Pour la communauté, c’est réglé. En nombre d’utilisateurs rapportés à la population, Facebook Inc. « pèse » désormais plus lourd que les populations américaines, européennes et chinoises réunies.
Pour la monnaie, nous y sommes : voici donc le Projet Libra, dont la masse financière devrait atteindre celle du dollar (1700 milliards de dollars papier en circulation dans le monde au 31 janvier 2019 selon la Fed) dans les 2 ans qui suivront son lancement (Q1 2020 selon le livre blanc). On parle en effet de 630 équivalents dollars par utilisateur…
Reste l’armée, digitale bien sûr… Ne souriez pas, vous en avez déjà vu les effets. Saviez-vous qu’avec 44 millions de dollars dépensés sur 175000 bannières différentes affichées en boucle, le président Trump avait dépensé 1,6 fois plus que sa rivale Hillary Clinton ? Saviez-vous que le président américain doit sa victoire à une différence effective de seulement 77 759 votants sur son opposante, lui ayant permis de remporter les états du Wisconsin, de la Pennsylvanie, et du Michigan ? 77 759, soit… 0,003% du réseau « manipulable » par Marc Zuckerberg.
La question n’est donc pas de savoir si la cryptomonnaie Libra représente un danger pour l’équilibre du système bancaire et financier. Elle est un poil plus fondamentale : que croyez-vous qu’il se passera quand Projet Libra, emmené par Facebook, proposera dans le cadre de la première « présidence du monde », l’émission de 600 dollars par mois de sa propre monnaie pour chaque utilisateur des réseaux sociaux du groupe qui accepterait de voter pour son fondateur ?

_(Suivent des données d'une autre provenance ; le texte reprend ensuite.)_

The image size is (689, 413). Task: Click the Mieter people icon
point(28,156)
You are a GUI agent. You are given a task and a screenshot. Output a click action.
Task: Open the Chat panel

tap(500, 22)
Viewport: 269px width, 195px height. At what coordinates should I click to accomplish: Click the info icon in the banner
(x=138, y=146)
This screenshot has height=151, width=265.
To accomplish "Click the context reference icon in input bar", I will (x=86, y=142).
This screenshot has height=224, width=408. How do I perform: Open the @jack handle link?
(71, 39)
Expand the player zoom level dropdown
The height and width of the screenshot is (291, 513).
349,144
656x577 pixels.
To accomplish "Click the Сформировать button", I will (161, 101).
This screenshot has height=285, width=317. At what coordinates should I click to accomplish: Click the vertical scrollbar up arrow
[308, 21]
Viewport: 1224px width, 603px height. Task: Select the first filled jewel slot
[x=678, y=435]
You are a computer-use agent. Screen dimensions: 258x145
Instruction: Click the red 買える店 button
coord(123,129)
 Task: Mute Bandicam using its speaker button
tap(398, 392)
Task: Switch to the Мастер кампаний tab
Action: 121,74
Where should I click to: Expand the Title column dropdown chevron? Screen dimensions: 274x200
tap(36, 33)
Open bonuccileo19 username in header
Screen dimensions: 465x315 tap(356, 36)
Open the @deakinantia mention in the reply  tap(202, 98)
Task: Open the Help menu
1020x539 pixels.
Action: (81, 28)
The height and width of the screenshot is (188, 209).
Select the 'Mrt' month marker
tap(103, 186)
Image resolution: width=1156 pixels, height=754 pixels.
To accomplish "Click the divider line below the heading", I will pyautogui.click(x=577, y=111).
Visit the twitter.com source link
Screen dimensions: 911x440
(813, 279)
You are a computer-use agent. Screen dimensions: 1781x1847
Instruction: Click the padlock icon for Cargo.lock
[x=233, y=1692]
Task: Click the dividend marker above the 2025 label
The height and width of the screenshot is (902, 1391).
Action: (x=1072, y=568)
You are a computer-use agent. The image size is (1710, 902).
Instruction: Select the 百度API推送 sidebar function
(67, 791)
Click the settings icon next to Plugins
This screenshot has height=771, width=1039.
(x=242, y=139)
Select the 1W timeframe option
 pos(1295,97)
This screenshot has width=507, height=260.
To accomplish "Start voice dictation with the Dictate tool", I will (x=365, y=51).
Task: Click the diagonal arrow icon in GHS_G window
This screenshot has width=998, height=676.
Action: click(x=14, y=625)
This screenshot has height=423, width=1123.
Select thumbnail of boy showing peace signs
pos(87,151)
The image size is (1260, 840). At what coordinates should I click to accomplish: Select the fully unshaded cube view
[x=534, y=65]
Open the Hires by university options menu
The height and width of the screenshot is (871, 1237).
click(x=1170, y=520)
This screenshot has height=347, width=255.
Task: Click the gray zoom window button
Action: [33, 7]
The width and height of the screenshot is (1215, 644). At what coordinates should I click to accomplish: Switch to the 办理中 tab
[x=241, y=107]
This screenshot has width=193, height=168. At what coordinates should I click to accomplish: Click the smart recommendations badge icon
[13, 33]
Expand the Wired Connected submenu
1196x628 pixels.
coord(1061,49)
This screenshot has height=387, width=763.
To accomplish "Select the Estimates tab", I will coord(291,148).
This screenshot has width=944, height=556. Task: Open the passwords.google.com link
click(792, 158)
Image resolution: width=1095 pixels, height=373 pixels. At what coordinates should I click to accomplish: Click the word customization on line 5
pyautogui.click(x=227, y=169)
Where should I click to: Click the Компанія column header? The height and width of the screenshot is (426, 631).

Que croyez-vous qu’il se passera lorsque le dollar perdra son statut de première monnaie mondiale en volume face à la cryptomonnaie Libra, opérée dès son lancement par des acteurs comme MasterCard, Visa, Stripe, Paypal, Uber, Ebay, Vodafone, et j’en passe ?…
La Chine ne s’y est pas trompée : dans un article publié le 8 juillet dans le South China Morning Post, le directeur de la banque centrale du pays a confirmé la création d’une cryptomonnaie nationale en réponse au projet Libra.
Et ce n’est que le début. Car derrière les cryptomonnaies se cachent en fait les fondements techniques qui permettent la décentralisation algorithmée de la plupart des services que nous utilisons au quotidien. Après la musique, le cinéma, les hôtels, les taxis, les banques, et maintenant la monnaie, nous voici entrés dans ce qu’il convient d’appeler « la disruption finale » : celle de la société capitaliste moderne toute entière.